Pickens writes "Do university bureaucracies still make sense in the era of networks? At the recent Educause conference, David J. Staley laid out the findings of a focus group he conducted asking educators what a college would look like if it operated like Wikipedia. The 'Wiki-ized University' wouldn't have formal admissions, says Staley; people could enter and exit as they wished and the university would consist of voluntary and self-organizing associations of teachers and students 'not unlike the original idea for the university, in the Middle Ages.' In addition, the curriculum of the 'Wiki-ized University' would be intellectually fluid, and instead of tenure, professors' longevity 'would be determined by the community.' Staley predicts that a new form of academic organization is emerging that will be driven by volunteerism. 'We do see some idea today of how "volunteer teaching" might look: think of the faculty at a place like the University of Phoenix. Most teaching faculty have day jobs — and in fact are hired because they have day jobs — and teach at the university for a nominal stipend,' writes Staley. 'If something like the Phoenix model is what develops in a wiki-ized university setting, this would suggest that a new type of "professorate" will emerge, consisting of those who teach or publish or conduct research for their own personal or professional satisfaction or for some other nonmonetized benefit.'"

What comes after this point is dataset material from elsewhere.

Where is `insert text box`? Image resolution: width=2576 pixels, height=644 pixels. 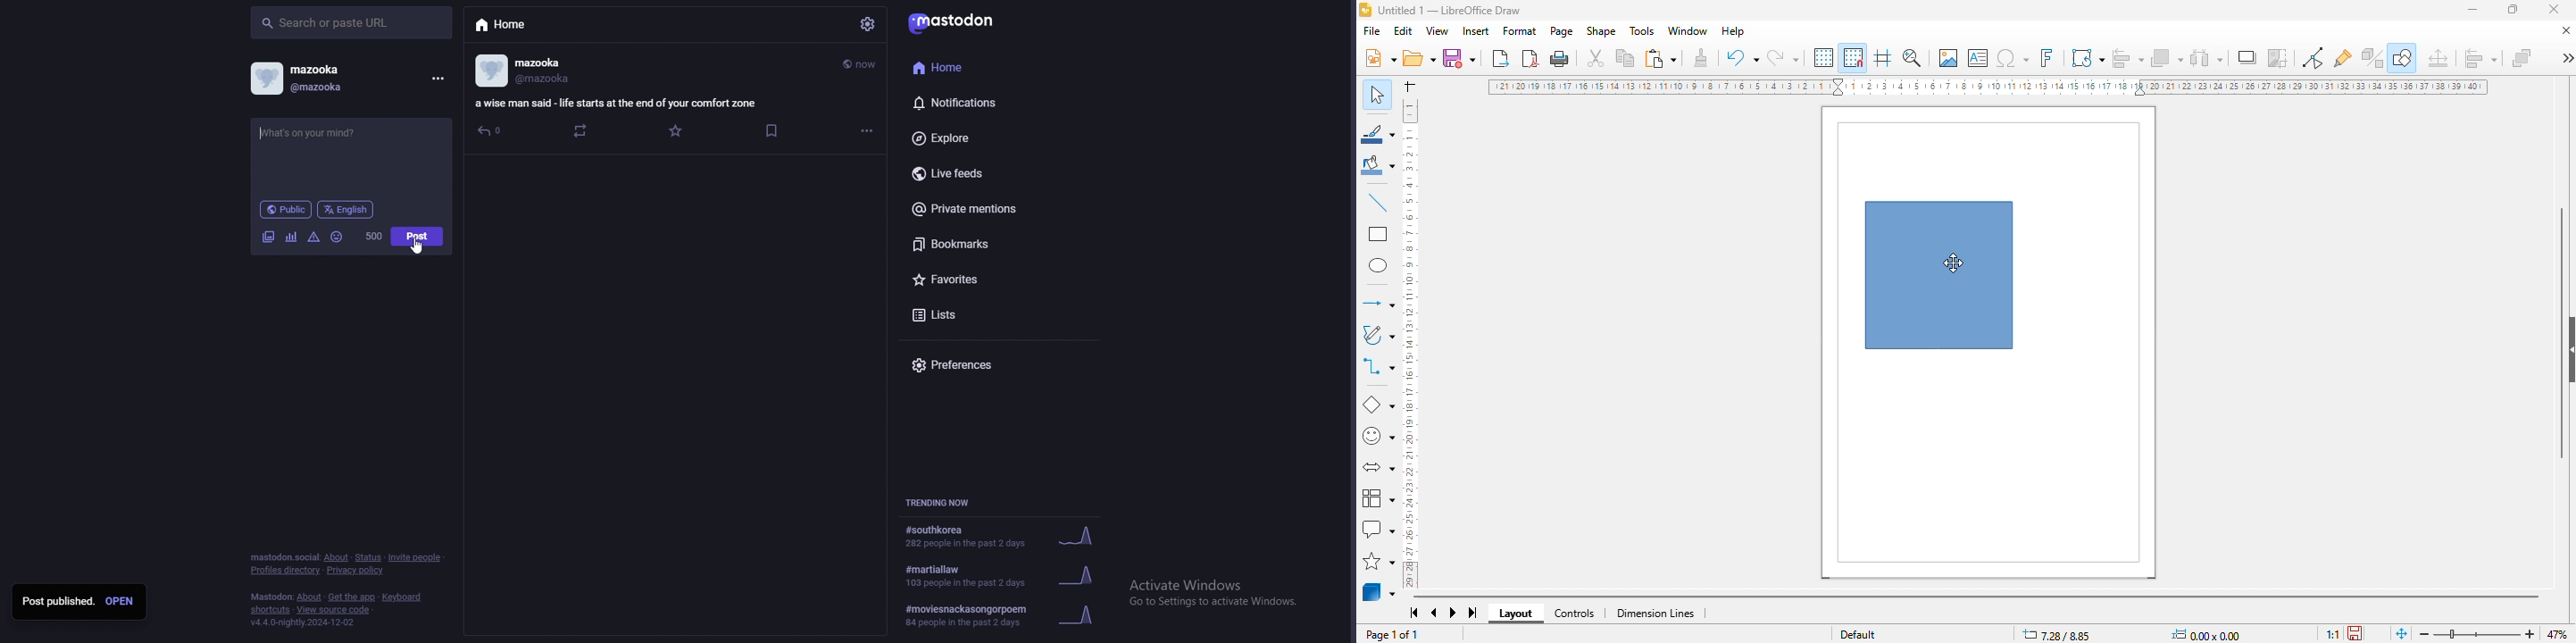
insert text box is located at coordinates (1979, 58).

The University of Phoenix has an interesting delima. They have a goal of offering as much opportunity as possible (lax admission standards), because it is profitable. I am an MBA student with the University of Phoenix, because I live in the middle of BFE, and drank way too much beer during my undergraduate program several years ago and graduated with a 2.5, which took a lot of schools off-the-table without a stellar GMAT score. Because of their lax standards of admission, they sign on a lot of students who simply cannot handle the program. I was enrolled on Academic Probation in which I had to maintain a 3.0 through the first four classes. During those classes, the quality of my classmates quickly improved as those who were not committed or incapable of the work dropped.
Phoenix gets penalized for giving students like me an opportunity to try to be successful in the program, but having a high failure rate when those students don't cut it in a program that is comparable to a lot of state-school MBA programs.
Forgive my spelling from time to time. I'm often posting during short breaks.